# Input:
——————

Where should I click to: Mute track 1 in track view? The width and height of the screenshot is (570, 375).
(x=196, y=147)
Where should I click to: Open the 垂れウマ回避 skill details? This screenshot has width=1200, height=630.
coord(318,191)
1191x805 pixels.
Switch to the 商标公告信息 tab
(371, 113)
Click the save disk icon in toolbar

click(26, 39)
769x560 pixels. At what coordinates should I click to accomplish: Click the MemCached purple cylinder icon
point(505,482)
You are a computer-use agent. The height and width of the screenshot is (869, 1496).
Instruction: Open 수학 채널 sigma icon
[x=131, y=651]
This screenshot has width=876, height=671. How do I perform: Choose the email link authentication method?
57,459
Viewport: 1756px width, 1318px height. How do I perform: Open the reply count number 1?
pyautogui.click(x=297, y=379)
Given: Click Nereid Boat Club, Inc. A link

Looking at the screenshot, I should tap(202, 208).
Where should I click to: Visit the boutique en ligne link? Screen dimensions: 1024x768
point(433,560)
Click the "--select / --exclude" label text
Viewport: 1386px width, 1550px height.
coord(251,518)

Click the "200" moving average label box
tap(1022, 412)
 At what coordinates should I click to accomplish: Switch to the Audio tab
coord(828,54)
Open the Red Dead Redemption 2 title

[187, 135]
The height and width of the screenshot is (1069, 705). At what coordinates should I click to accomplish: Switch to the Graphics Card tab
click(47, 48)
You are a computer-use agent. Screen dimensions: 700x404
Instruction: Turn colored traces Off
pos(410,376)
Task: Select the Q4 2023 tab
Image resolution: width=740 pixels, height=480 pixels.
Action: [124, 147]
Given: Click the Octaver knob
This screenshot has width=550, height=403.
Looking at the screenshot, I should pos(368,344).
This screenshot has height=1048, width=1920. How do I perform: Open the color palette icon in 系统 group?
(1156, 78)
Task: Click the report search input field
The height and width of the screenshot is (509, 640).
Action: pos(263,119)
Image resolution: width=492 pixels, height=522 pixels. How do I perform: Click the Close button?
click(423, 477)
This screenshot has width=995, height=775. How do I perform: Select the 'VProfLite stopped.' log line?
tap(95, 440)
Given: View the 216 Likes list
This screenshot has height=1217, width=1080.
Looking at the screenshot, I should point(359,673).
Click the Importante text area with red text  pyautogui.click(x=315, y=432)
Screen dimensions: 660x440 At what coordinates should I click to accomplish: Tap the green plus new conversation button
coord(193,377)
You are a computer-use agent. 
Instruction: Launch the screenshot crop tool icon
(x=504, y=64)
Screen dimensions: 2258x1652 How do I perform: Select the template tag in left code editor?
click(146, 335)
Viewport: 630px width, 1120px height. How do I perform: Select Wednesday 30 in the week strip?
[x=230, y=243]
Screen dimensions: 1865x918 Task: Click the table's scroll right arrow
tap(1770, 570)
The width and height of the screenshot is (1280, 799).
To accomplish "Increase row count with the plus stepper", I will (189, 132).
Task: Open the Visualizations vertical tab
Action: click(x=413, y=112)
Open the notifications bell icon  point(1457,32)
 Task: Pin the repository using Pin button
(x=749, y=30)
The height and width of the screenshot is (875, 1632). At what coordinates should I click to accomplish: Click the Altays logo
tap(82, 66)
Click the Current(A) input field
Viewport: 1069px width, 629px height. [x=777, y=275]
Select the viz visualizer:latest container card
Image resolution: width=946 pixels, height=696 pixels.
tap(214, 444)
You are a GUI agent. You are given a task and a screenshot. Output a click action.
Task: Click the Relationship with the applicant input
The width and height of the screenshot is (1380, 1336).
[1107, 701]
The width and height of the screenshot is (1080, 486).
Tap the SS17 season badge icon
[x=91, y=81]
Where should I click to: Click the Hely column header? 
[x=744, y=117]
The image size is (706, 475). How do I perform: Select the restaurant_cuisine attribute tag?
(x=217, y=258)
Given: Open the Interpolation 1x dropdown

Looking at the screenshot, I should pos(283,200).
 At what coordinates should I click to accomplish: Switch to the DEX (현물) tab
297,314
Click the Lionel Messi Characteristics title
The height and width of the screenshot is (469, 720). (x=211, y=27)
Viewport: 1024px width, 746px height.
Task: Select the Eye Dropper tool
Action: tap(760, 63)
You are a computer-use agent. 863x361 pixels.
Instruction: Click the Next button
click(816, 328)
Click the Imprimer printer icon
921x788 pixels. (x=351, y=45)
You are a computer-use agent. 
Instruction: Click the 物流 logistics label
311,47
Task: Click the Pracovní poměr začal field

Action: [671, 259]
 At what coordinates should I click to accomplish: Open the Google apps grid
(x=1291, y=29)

——————

# Action item:
Make an exact copy of the listing shown above.

# Answer for this exercise:
Where should I click to: Mute track 1 in track view? The width and height of the screenshot is (570, 375).
(x=196, y=147)
Where should I click to: Open the 垂れウマ回避 skill details? This screenshot has width=1200, height=630.
coord(318,191)
1191x805 pixels.
Switch to the 商标公告信息 tab
(371, 113)
Click the save disk icon in toolbar

click(26, 39)
769x560 pixels. At what coordinates should I click to accomplish: Click the MemCached purple cylinder icon
point(505,482)
You are a computer-use agent. The height and width of the screenshot is (869, 1496).
Instruction: Open 수학 채널 sigma icon
[x=131, y=651]
This screenshot has width=876, height=671. How do I perform: Choose the email link authentication method?
57,459
Viewport: 1756px width, 1318px height. How do I perform: Open the reply count number 1?
pyautogui.click(x=297, y=379)
Given: Click Nereid Boat Club, Inc. A link

Looking at the screenshot, I should tap(202, 208).
Where should I click to: Visit the boutique en ligne link? Screen dimensions: 1024x768
point(433,560)
Click the "--select / --exclude" label text
Viewport: 1386px width, 1550px height.
coord(251,518)

Click the "200" moving average label box
tap(1022, 412)
 At what coordinates should I click to accomplish: Switch to the Audio tab
coord(828,54)
Open the Red Dead Redemption 2 title

[187, 135]
The height and width of the screenshot is (1069, 705). At what coordinates should I click to accomplish: Switch to the Graphics Card tab
click(47, 48)
You are a computer-use agent. Screen dimensions: 700x404
Instruction: Turn colored traces Off
pos(410,376)
Task: Select the Q4 2023 tab
Image resolution: width=740 pixels, height=480 pixels.
Action: [124, 147]
Given: Click the Octaver knob
This screenshot has width=550, height=403.
Looking at the screenshot, I should pos(368,344).
This screenshot has height=1048, width=1920. How do I perform: Open the color palette icon in 系统 group?
(1156, 78)
Task: Click the report search input field
The height and width of the screenshot is (509, 640).
Action: pos(263,119)
Image resolution: width=492 pixels, height=522 pixels. How do I perform: Click the Close button?
click(423, 477)
This screenshot has width=995, height=775. How do I perform: Select the 'VProfLite stopped.' log line?
tap(95, 440)
Given: View the 216 Likes list
This screenshot has height=1217, width=1080.
Looking at the screenshot, I should point(359,673).
Click the Importante text area with red text  pyautogui.click(x=315, y=432)
Screen dimensions: 660x440 At what coordinates should I click to accomplish: Tap the green plus new conversation button
coord(193,377)
You are a computer-use agent. 
Instruction: Launch the screenshot crop tool icon
(x=504, y=64)
Screen dimensions: 2258x1652 How do I perform: Select the template tag in left code editor?
click(146, 335)
Viewport: 630px width, 1120px height. How do I perform: Select Wednesday 30 in the week strip?
[x=230, y=243]
Screen dimensions: 1865x918 Task: Click the table's scroll right arrow
tap(1770, 570)
The width and height of the screenshot is (1280, 799).
To accomplish "Increase row count with the plus stepper", I will (189, 132).
Task: Open the Visualizations vertical tab
Action: click(x=413, y=112)
Open the notifications bell icon  point(1457,32)
 Task: Pin the repository using Pin button
(x=749, y=30)
The height and width of the screenshot is (875, 1632). At what coordinates should I click to accomplish: Click the Altays logo
tap(82, 66)
Click the Current(A) input field
Viewport: 1069px width, 629px height. [x=777, y=275]
Select the viz visualizer:latest container card
Image resolution: width=946 pixels, height=696 pixels.
tap(214, 444)
You are a GUI agent. You are given a task and a screenshot. Output a click action.
Task: Click the Relationship with the applicant input
The width and height of the screenshot is (1380, 1336).
[1107, 701]
The width and height of the screenshot is (1080, 486).
Tap the SS17 season badge icon
[x=91, y=81]
Where should I click to: Click the Hely column header? 
[x=744, y=117]
The image size is (706, 475). How do I perform: Select the restaurant_cuisine attribute tag?
(x=217, y=258)
Given: Open the Interpolation 1x dropdown

Looking at the screenshot, I should pos(283,200).
 At what coordinates should I click to accomplish: Switch to the DEX (현물) tab
297,314
Click the Lionel Messi Characteristics title
The height and width of the screenshot is (469, 720). (x=211, y=27)
Viewport: 1024px width, 746px height.
Task: Select the Eye Dropper tool
Action: tap(760, 63)
You are a computer-use agent. 863x361 pixels.
Instruction: Click the Next button
click(816, 328)
Click the Imprimer printer icon
921x788 pixels. (x=351, y=45)
You are a computer-use agent. 
Instruction: Click the 物流 logistics label
311,47
Task: Click the Pracovní poměr začal field

Action: [671, 259]
 At what coordinates should I click to accomplish: Open the Google apps grid
(x=1291, y=29)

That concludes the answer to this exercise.